— Ну-с, господа, я вас слушаю.
— Кхм, кхм… Бабка, у нас пропали тридцать человек в рейде. И ещё двенадцать в городской операции.
— Мои соболезнования, — абсолютно искренне посочувствовала Бабка.
— Я, почему–то, абсолютно уверен, что это твоих рук дело.
— Ты выдвигаешь обвинение?
— Нет, нет, — поднял руки Квадр. — Я же не суд, чтобы обвинять. Но если они живы… И… Просто, предположим… Ты знаешь, где они находятся… И если ты мне подскажешь — где они, я тебе буду очень благодарен.
Причем благодарности в голосе полковника не чувствовалось ни капли. Скорее наоборот — угроза.

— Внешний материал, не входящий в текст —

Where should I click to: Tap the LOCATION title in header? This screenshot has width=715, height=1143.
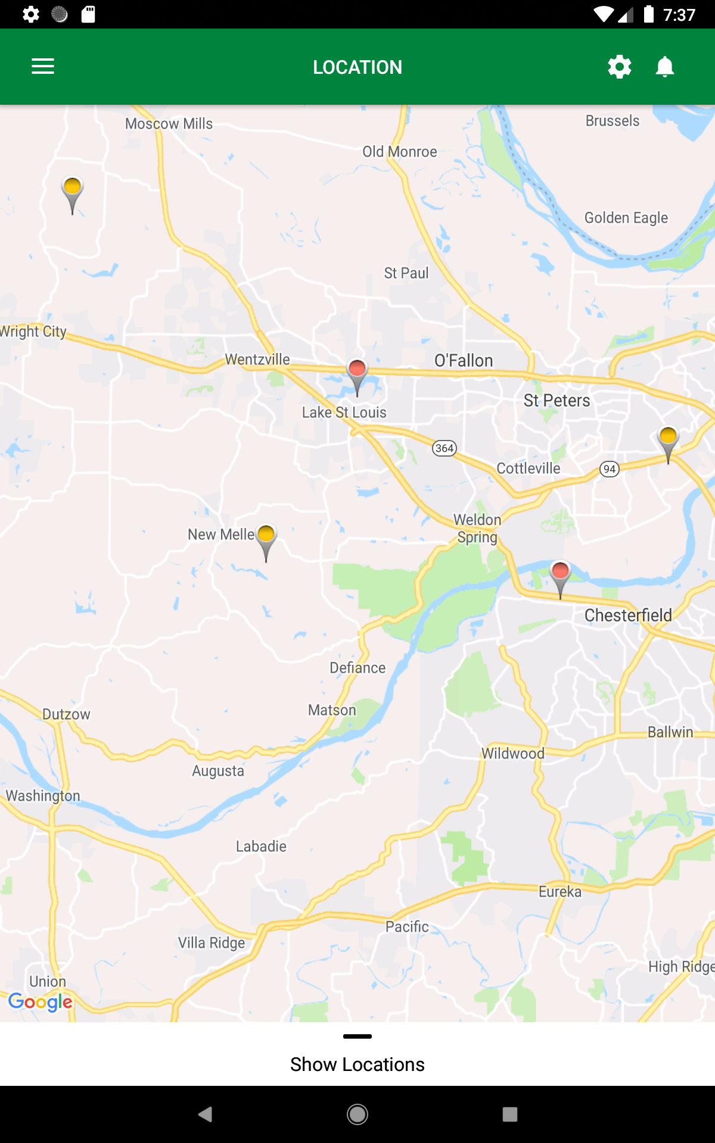[x=358, y=67]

Бабка молча и спокойно смотрела на начальника гильдии.
— Бабка, скажи что–нибудь.
— Сейчас. Погоди, я осматриваюсь… — и она опять надолго задумалась.
Через минуту ожила:
— Ну, хорошо. Есть одно местечко…
— Ну… — прищурился начальник.
— Ты что, в благодарность мне ничего не предложишь? — удивилась Бабка.
Полковник встал, подошел поближе к Милке. Скорый щелкнул предохранителем. Сопровождающие тоже напряглись.
Квадр повернулся к Пашке:
— Успокойтесь, молодой человек.
Пашка ничего не ответил. Просто держал палец на курке сайги, спокойно смотрел и спокойно контролировал ситуацию.
Разговор продолжился.
— Мила… Моя плата будет заключаться в твоей безопасности.
— То есть, если говорить без дипломатии, ты обещаешь меня не убивать? Да?
— Ну, что же ты такая прямолинейная? Я… Я просто обещаю тебе, что с моей стороны у тебя не будет неприятностей.
— Так не пойдёт, Миша. Не пойдёт. Увы.
— Хорошо. Чего ты хочешь?
— По десятку чёрных за каждого спасённого. И даже в этом случае, ты остаёшься мне сильно должен.
— Это ещё почему?
— Потому, что я укокала Векселя, и власть снова вернулась к тебе. Если бы не я, ты бы до сих пор перед ним на коленях ползал…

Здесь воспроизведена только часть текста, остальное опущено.